In 1995, the River Home-Link Technology Center opened in Camas. The program operated out of a leased space in the basement of the Camas Church of the Nazareth. The program was successful and attracted families from all over the southern Clark County area.

 In 1996, a program of the Brush Prairie location known as ‘CAMLink’ broke off to establish its own high school, and the two moved to a campus leased from Gary Albers. The same year, the original center was renamed to ‘Battle Ground HomeLink’ and the Camas location was renamed to ‘River HomeLink'.

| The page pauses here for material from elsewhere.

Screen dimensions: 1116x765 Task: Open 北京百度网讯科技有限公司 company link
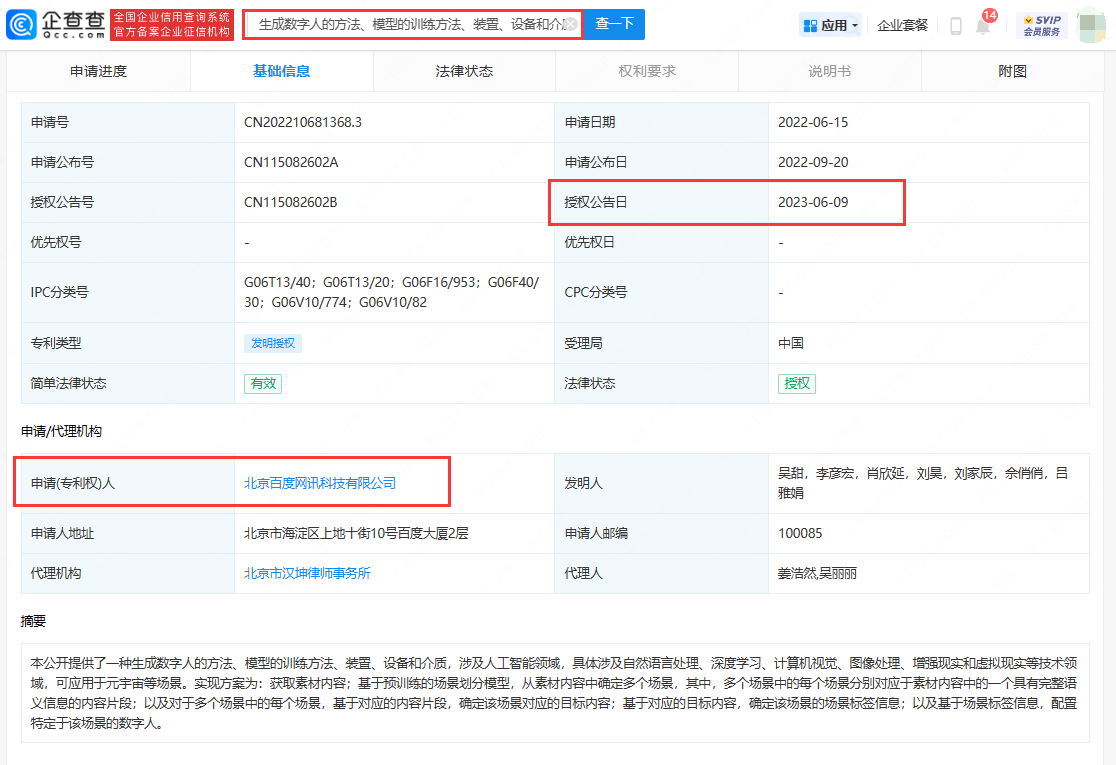[x=321, y=482]
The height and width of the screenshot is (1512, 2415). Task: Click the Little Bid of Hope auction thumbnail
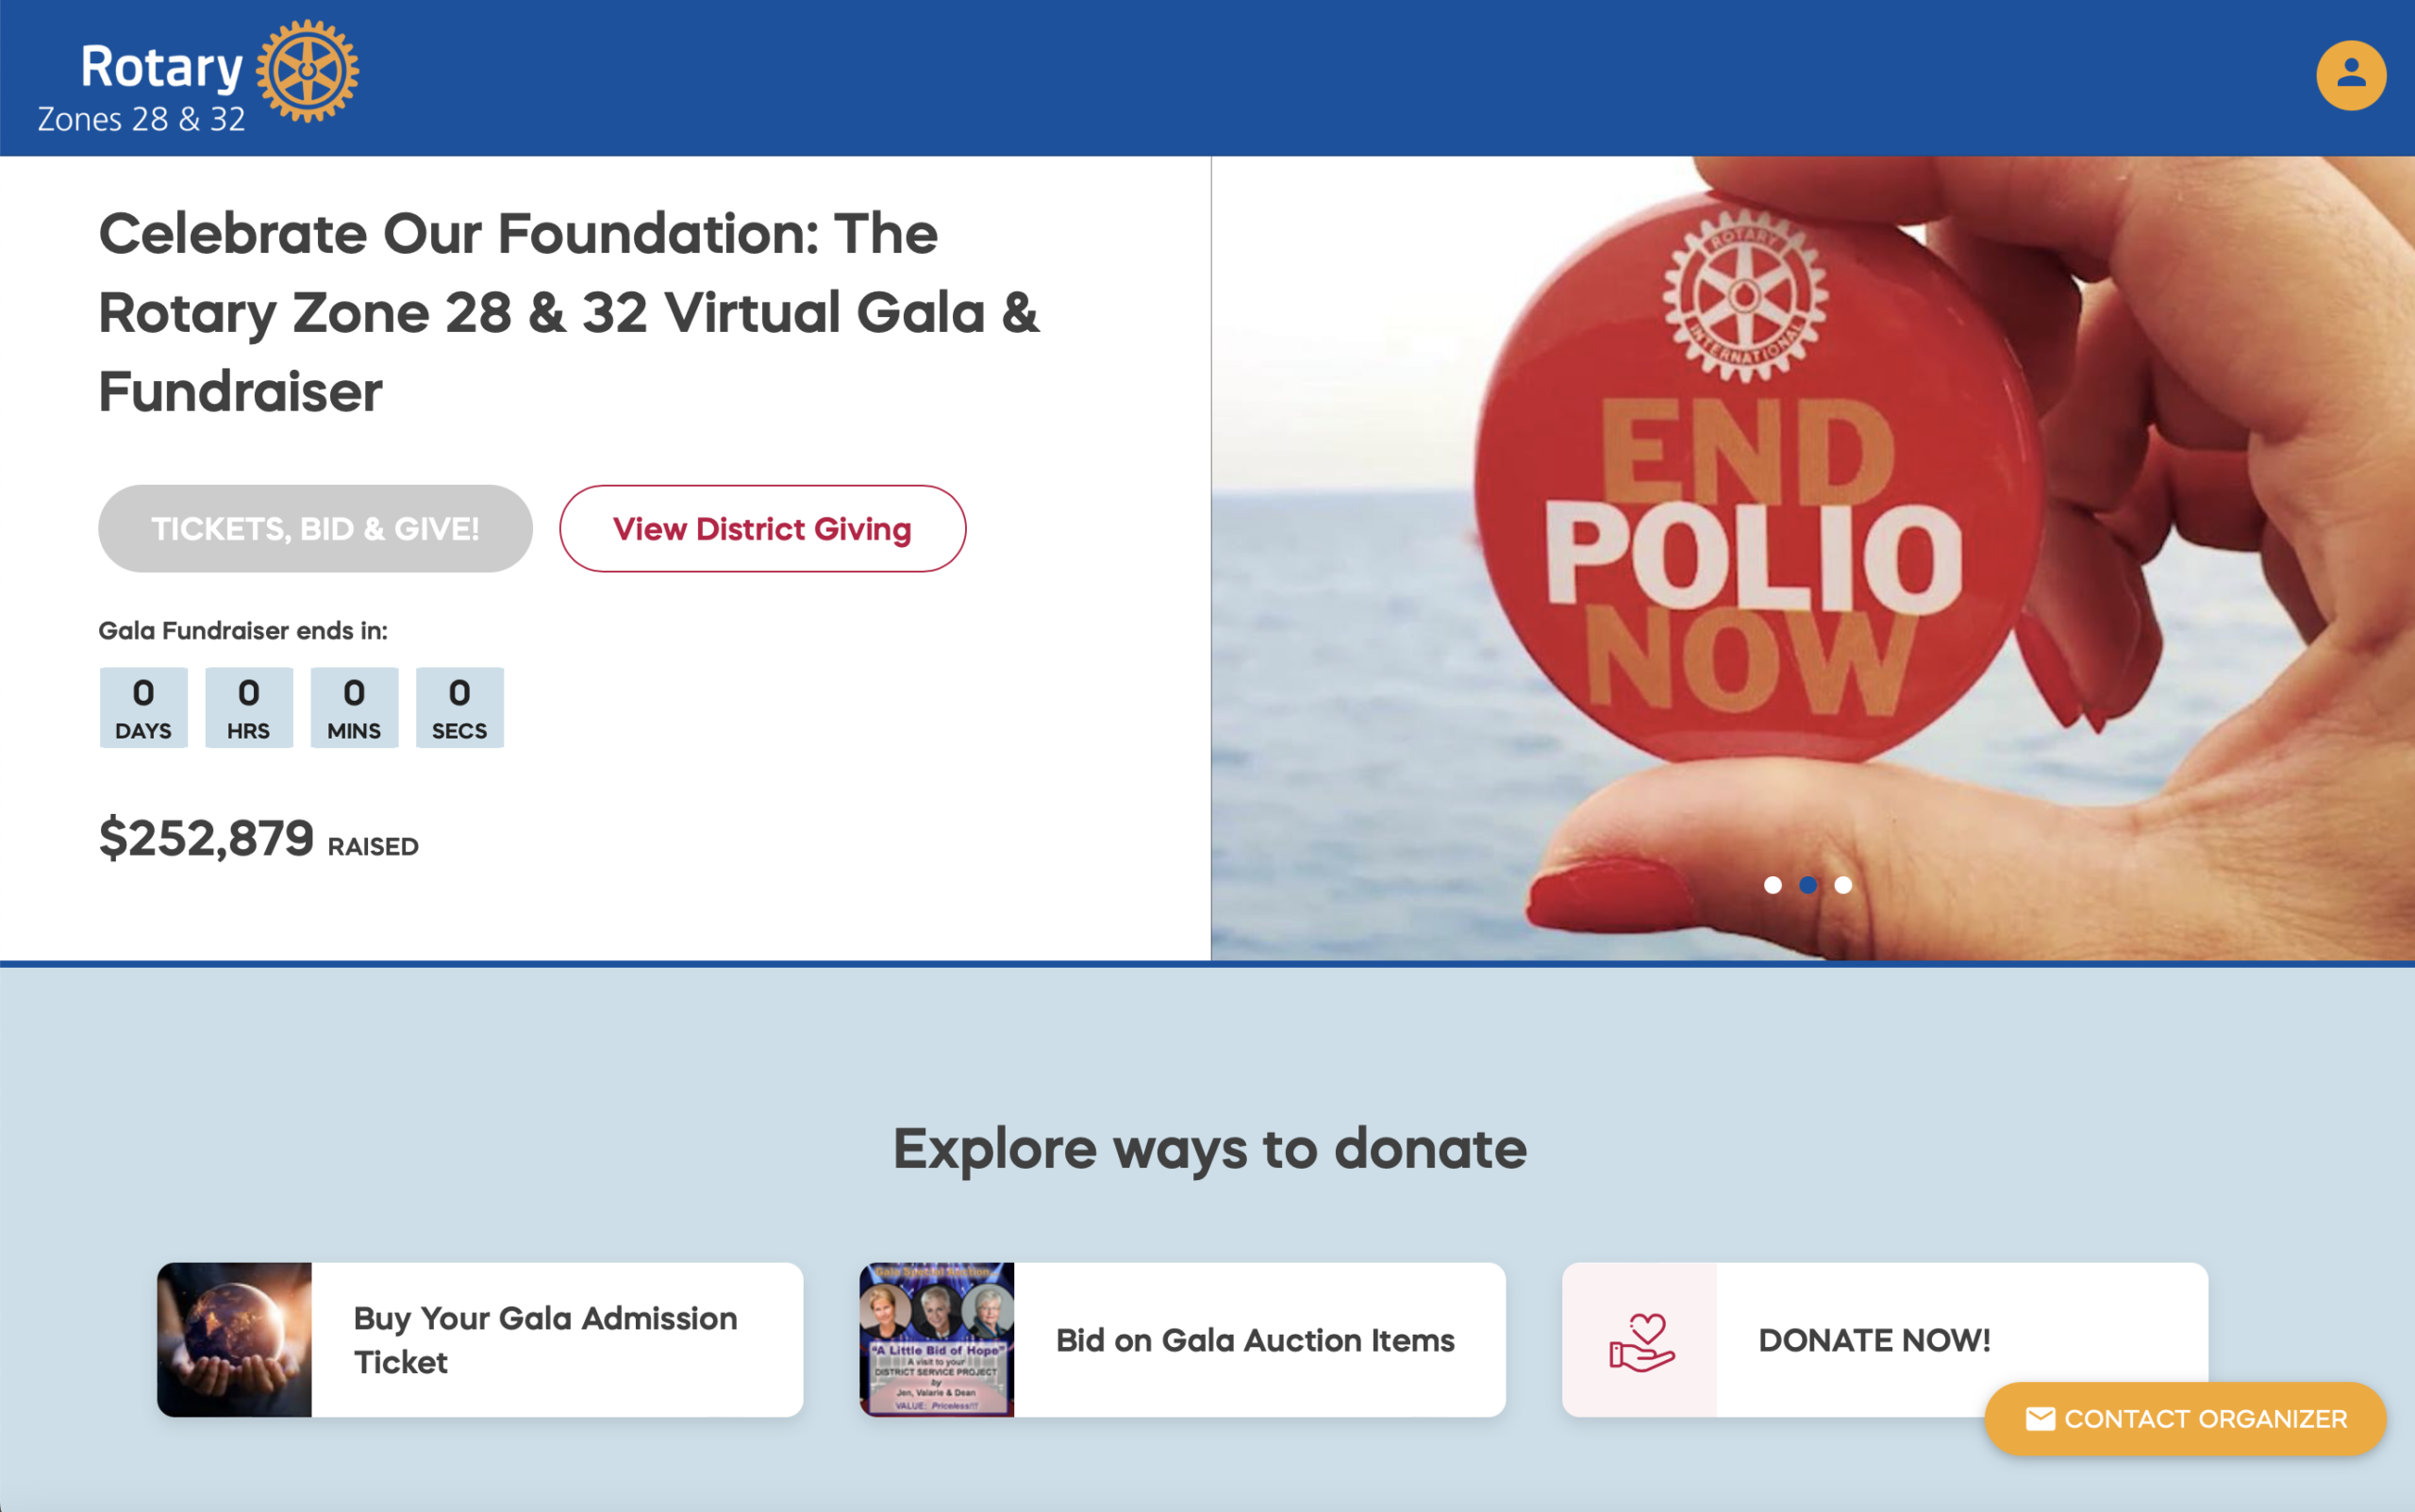click(937, 1339)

 Battle Ground and River HomeLink spent nearly a decade growing their populations and communities. However, in 2009, with budget cuts from the state hitting hard, Battle Ground School District made the controversial decision to move River HomeLink from Camas to a building on the CASEE Center campus in Brush Prairie. The population of River HomeLink dropped from around 530 to less than 200, many staff members were laid off as well. In 2011, River HomeLink was moved from the CASEE Center to share a building with Battle Ground HomeLink and CAM High School on the leased church campus. The two schools cohabitated until 2011, when the district made the again controversial, decision to consolidate the HomeLink programs into one.

 The next school year, Battle Ground HomeLink was absorbed into the River program, and the unified HomeLink was moved to the old Maple Grove Elementary School’s ‘Longhouse’ building.

 In 2014, River HomeLink opened ‘OnlineLink’ or ‘River Online Learning’ as an online alternative for students. The sub-program grew gradually until it took off in 2019. In 2023, River Online broke off to form ‘Battle Ground Virtual Academy’, Battle Ground School District’s first fully online ALE program. Now, Battle Ground Virtual Academy has a population of over 530 students, and the River HomeLink population is over 1,000.

== 30th anniversary ==
On January 30, 2024, staff and students, current and former, assembled to celebrate the thirtieth anniversary since opening of the Home-Link Technology Center.